IM11 The Wings of the Sphinx (2009)
Page 13
“Should I tell him we’re with the police?” asked Fazio.
“Not even if they torture you,” replied the inspector.
Another carabiniere circled around the car. He, too, leaned down to the window.
“Did you know that your left taillight is broken?”
“Oh, really? I hadn’t noticed,” said Fazio.
“Did you know?” Montalbano asked a moment later.
“Of course I knew. I noticed it this morning. But I couldn’t very well take the time to have it changed, could I?”
The second carabiniere started whispering to the first. Who, for his part, began writing things on the clipboard he had been carrying under his arm until now.
“I’m sure to get a fine this time,” Fazio muttered.
“Do you get reimbursed for your fines?”
“Are you kidding?”
Meanwhile, out of one of the carabinieri’s two cars stepped a marshal, who began to approach.
“Goddammit!” Montalbano exclaimed.
“What is it?”
“Gimme a newspaper, gimme a newspaper!”
“I haven’t got a newspaper!”
“Then a road map, quick!”
Fazio handed him a map, which Montalbano opened up completely, pretending to study it and practically covering his whole face. But then he heard a voice through the car window.
“Excuse me, you!”
He pretended not to have heard.
“I’m talking to you!” the voice repeated.
He had no choice but to lower the map.
“Inspector Montalbano!”
“Marshal Barberito!” replied the inspector, making a considerable effort to feign surprise and smile.
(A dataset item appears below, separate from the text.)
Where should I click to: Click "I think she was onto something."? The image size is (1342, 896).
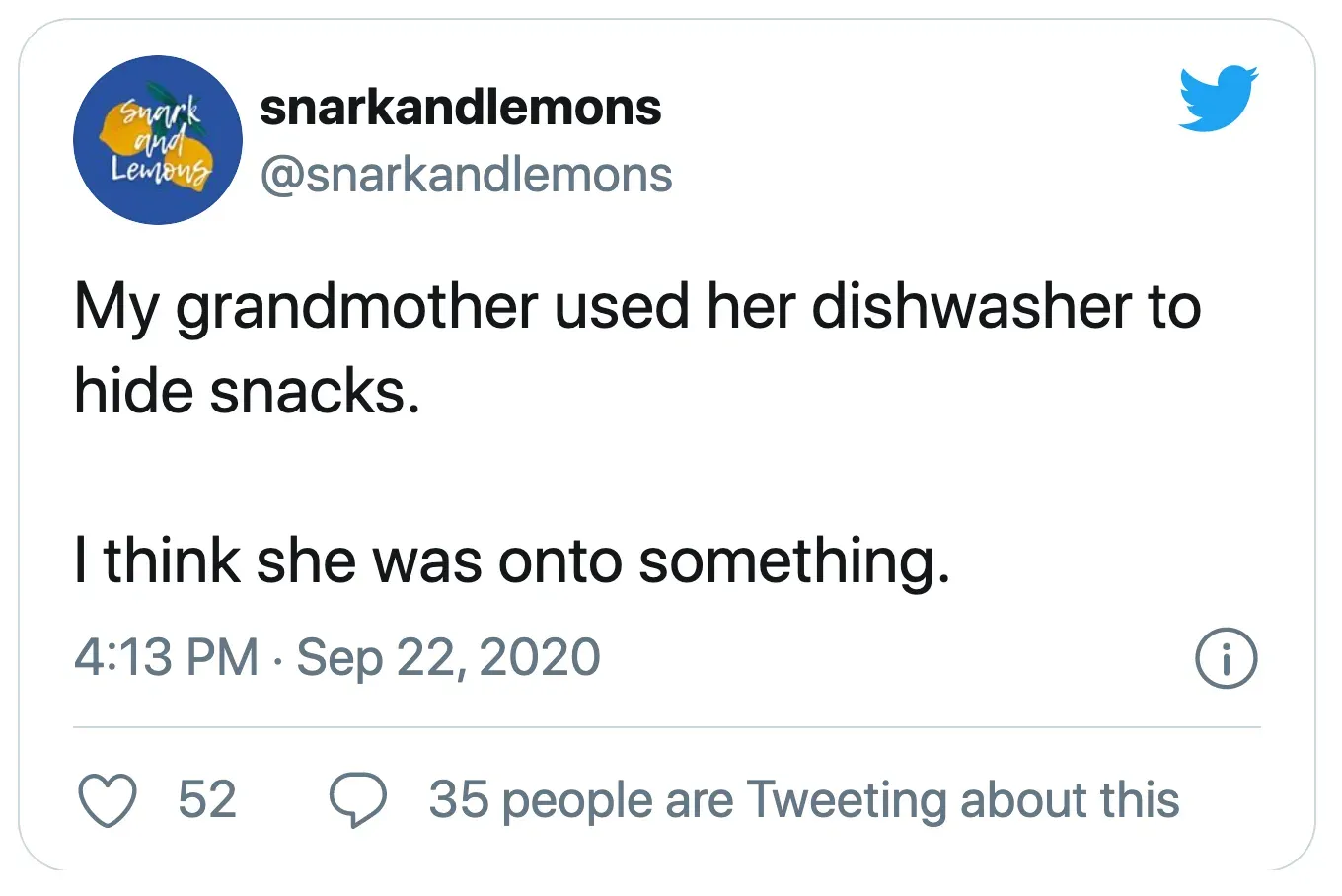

“What a pleasure to see you!”
“The pleasure’s all mine, I assure you,” said Montalbano, getting out of the car and shaking his hand.
He felt, at that moment, that he could be included in the Guinness Book of World Records as champion of hypocrisy.
“Headed anywhere interesting?”
“To Fiacca.”
Meanwhile the other two carabinieri had come closer.
“For a case?”
“Yeah.”
“Give the driver back his documents.”
“But . . . ,” said one of the carabinieri, who, upon realizing that the two were from the police, didn’t want to give up his bone.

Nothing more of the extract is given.